Shanelle Jackson, OppFi’s senior manager of government relations, has posted on Facebook about contacts with Illinois lawmakers, such as a “phenomenal dinner” last November with House Speaker Emanuel “Chris” Welch, followed by another a month later. State records show Jackson registered as a lobbyist for the first time on Jan. 26. Her posts do not indicate topics aired at the meetings. Jackson also is running for Congress from the Detroit area.

State Sen. Jacqueline Collins, D-Chicago, was a principal sponsor of the Illinois interest-rate cap and believes OppFi is looking for loopholes. In November, OppFi settled charges against it in the District of Columbia and agreed to refund $1.5 million to customers. The attorney general there charged that OppFi violated the state’s 24% rate cap and engaged in deception. He called the 160% loans “exploitive.” The company admitted no wrongdoing.

State Sen. Jacqueline Collins, D-Chicago

A spokeswoman for Welch had no immediate comment on contacts with OppFi. Collins said the House speaker has strongly supported limits on so-called subprime lenders that disproportionally victimize Black and Latino borrowers. She also said the cause has had the firm backing of Senate President Don Harmon, D-Oak Park. “I’m trying to put up the guardrails here,” Collins said.

Asked if OppFi stands any chance of weakening the state law, which passed with bipartisan support, Collins said, “In this business, I wouldn’t put anything past the forces with money. That’s not a disparagement on my colleagues, but it’s an election year, and some may need money for their campaigns.”

In late December, James Clayborne Jr., a former Illinois Senate majority leader, filed paperwork to show Opportunity Financial had retained him as a lobbyist. Clayborne did not reply to requests for comment.

OppFi did not answer questions for the company or for Jackson, instead providing a statement about its business practices. It read, “OppFi provides outsourced services to state-regulated, FDIC-insured banks to help them provide affordable loans to millions of everyday consumers who lack access to traditional credit products.
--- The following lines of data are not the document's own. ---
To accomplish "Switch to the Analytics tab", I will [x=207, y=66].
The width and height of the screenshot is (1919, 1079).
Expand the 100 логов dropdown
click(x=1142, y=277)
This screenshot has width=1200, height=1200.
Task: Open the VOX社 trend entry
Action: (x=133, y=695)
“The banks that utilize OppFi’s platform have a core competency in community banking, and by working with companies like ours, these banks are able to play a role in expanding credit access to people who need it and who would otherwise be locked out of the system and forced to work with payday lenders or other problematic providers. The rates offered by the banks through the OppFi platform are pursuant to the bank’s underwriting criteria.”

In an interview with IPO Edge last March, then-CEO of OppFi Jared Kaplan, now a board member, said, “Our mission is to help everyday consumers gain access to simple, transparent products, rebuild their financial situation and graduate back into the ecosystem of mainstream credit.”

Consumer groups argue there’s nothing transparent about OppFi’s bank partnerships that get around rate caps. OppFi reports using three small banks, all chartered in Utah. Lauren Saunders, associate director of the National Consumer Law Center, said the big banks stay away from this business. Why is it even legal? “The FDIC has been asleep at the switch,” she said.